By cribbing, co-opting, claiming a story not her own, Melania Trump, perhaps through ignorance, diminishes the "very real injustices" often inherent in the immigrant experience. We cannot afford to countenance this kind of ignorance. 


  1. Thank you for your thoughtful post on this issue. Too often incidents like this devolve into 2-dimensional, bad guy-good guys events. I too hope that Melania Trump and her staff will apologize to Michelle Obama and the public. That would be the best outcome.

  2. I had a student totally plagiarize a friend's work this year. I'd never had this happen before and I was shocked. It is one thing to plagiarize Wikipedia, but to steal from a friend. We treated this very seriously, but told her she was very lucky this happened in 6th grade. I hope the student pays attention to the Melania Trump situation and understands what we meant.

    1. I've actually had students purchase essays from paper mills and still not understand that this is plagiarism. And I have a whole unit dealing w/ this issue.

  3. Plagiarism is selfish and lazy. That being said, I am not sure Melania did it knowingly. I think her writers DID do it knowingly. Her speech was also "rick-rolled" as it had lyrics from Rick Astley's song, "Never Gonna Give You Up." The whole thing is a circus.

    1. I didn't mention the Rick roll to avoid muddying my point.

      One theory floated is that Melania found Michelle Obama's speech and used part of it in a draft that she passed on to a speech writer who failed to check it.

  4. Plagiarism is selfish and lazy. That being said, I am not sure Melania did it knowingly. I think her writers DID do it knowingly. Her speech was also "rick-rolled" as it had lyrics from Rick Astley's song, "Never Gonna Give You Up." The whole thing is a circus.

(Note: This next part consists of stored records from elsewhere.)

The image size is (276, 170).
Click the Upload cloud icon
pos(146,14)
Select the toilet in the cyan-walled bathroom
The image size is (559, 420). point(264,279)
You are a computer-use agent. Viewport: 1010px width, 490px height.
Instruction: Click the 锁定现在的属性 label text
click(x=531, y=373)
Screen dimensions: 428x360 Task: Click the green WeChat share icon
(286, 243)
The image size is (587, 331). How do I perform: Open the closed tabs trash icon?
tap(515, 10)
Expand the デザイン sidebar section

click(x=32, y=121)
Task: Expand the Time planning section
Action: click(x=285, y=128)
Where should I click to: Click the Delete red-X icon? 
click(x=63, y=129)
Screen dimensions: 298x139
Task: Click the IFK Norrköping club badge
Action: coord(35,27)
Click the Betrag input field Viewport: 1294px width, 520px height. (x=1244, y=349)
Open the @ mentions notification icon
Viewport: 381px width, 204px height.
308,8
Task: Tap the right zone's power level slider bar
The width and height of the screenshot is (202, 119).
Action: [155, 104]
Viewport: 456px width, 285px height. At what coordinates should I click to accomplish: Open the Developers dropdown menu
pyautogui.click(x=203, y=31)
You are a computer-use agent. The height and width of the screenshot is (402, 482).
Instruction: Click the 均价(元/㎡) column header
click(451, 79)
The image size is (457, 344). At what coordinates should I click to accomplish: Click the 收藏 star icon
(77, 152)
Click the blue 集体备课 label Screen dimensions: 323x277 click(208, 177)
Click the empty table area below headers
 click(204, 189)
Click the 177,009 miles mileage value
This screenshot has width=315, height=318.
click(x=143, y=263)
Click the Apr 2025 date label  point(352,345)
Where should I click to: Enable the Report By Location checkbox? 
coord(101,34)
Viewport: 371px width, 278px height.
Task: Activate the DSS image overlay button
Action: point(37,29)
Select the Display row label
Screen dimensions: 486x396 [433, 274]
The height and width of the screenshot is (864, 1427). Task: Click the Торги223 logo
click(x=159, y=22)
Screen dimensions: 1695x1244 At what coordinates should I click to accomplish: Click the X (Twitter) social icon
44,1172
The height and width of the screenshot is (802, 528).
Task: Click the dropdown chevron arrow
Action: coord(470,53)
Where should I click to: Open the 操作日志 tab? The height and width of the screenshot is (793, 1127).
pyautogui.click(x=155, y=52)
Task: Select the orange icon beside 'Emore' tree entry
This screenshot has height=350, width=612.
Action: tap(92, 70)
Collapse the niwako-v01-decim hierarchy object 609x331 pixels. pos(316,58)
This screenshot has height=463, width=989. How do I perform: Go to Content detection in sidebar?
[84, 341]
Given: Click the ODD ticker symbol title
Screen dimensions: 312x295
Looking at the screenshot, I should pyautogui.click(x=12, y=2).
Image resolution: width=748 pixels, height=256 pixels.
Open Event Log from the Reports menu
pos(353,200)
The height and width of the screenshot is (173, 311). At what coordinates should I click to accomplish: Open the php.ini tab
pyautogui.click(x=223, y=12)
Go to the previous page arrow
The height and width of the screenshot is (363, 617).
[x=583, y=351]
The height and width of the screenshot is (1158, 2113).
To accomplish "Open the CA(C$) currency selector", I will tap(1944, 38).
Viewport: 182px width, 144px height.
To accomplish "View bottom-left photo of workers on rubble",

  5. I was thinking about this, too. Not only following the reports and comparisons of Melania and Michelle's speeches, but also because of a reading experience. I spent the whole morning yesterday reading a book (ah, summer break!) by an author I like and admire. But I was disturbed when the story had major plot developments that were so similar to one of my all-time favorite books. It had me thinking about where the line is. In this case, it felt like plagiarism, but I was left wondering if this author had maybe read my favorite book in elementary or middle school, it had made an impression though he didn't specifically remember the book and author, and it was unconscious when he used those ideas.

    1. Now I'm curious about the book you read. That said, postmodern writers famously retell stories, and formulas for plots often ring familiar from book to book.